Saved entries:
- Opening Delimiter -
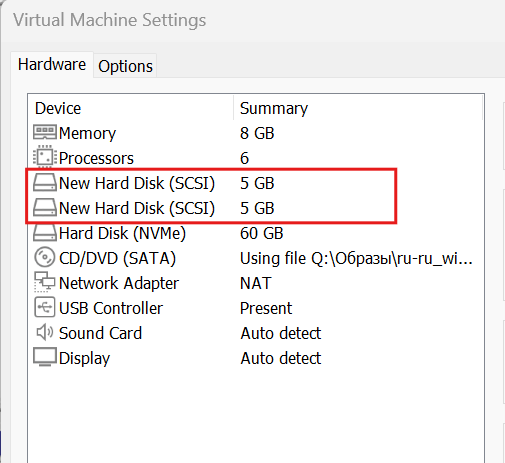Select the Hard Disk (NVMe) drive icon

coord(45,232)
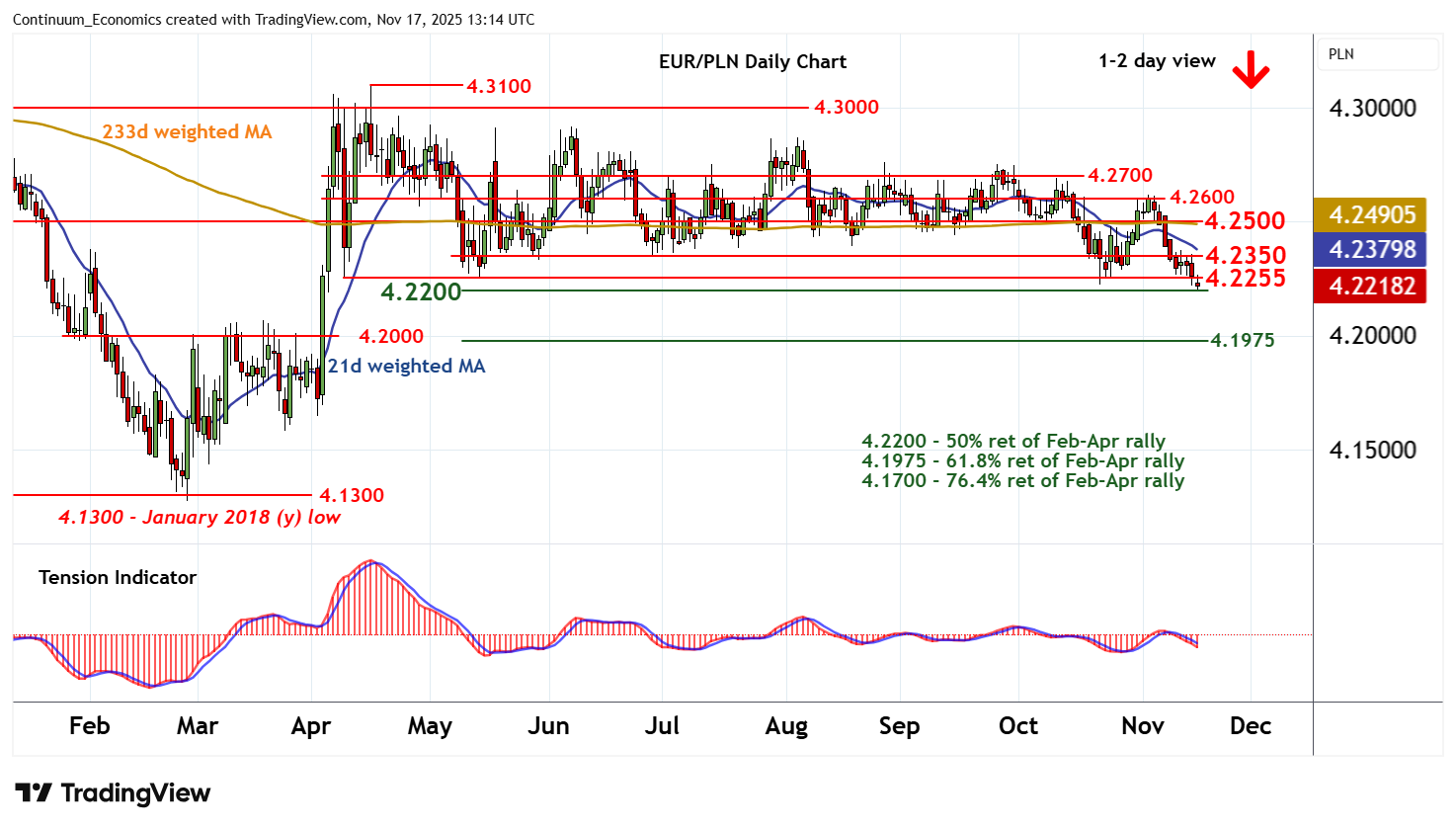Click the Apr label on time axis
This screenshot has width=1456, height=830.
(310, 726)
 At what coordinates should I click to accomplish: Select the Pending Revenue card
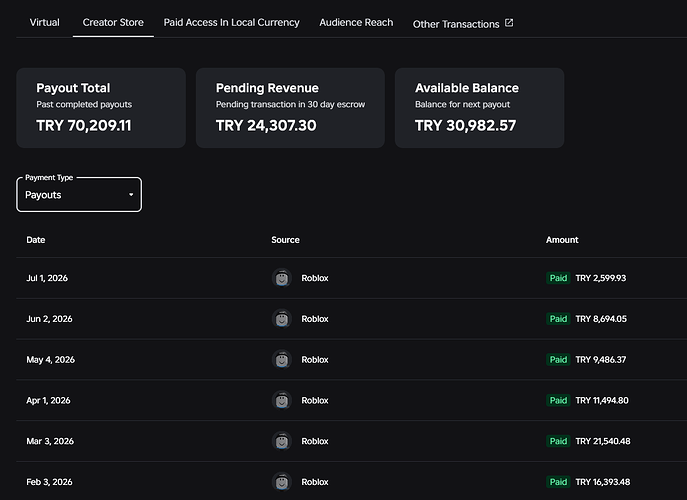(x=290, y=108)
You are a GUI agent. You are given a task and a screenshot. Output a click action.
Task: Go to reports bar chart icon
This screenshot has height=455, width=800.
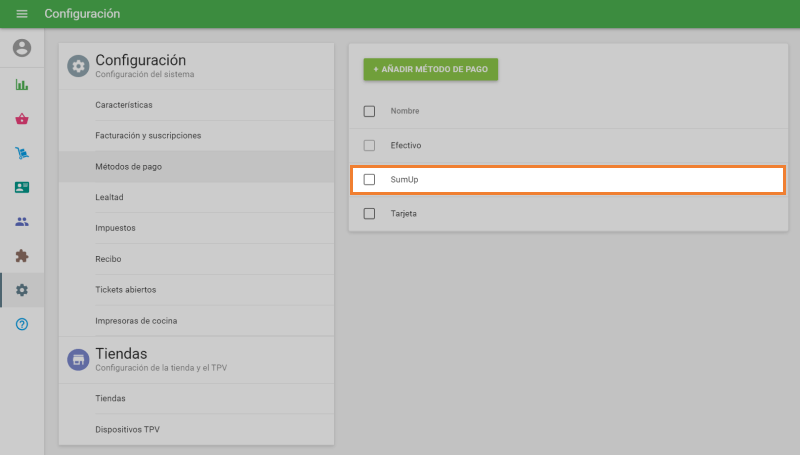click(22, 85)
- Closing Delimiter -
> WORK REQUIRED: An exact copy is needed of every line from the one holding "Task: Go to reports bar chart icon" to the end of the entries above, both ends kept and each picture dropped.

> SOLUTION BELOW:
Task: Go to reports bar chart icon
This screenshot has height=455, width=800.
click(22, 85)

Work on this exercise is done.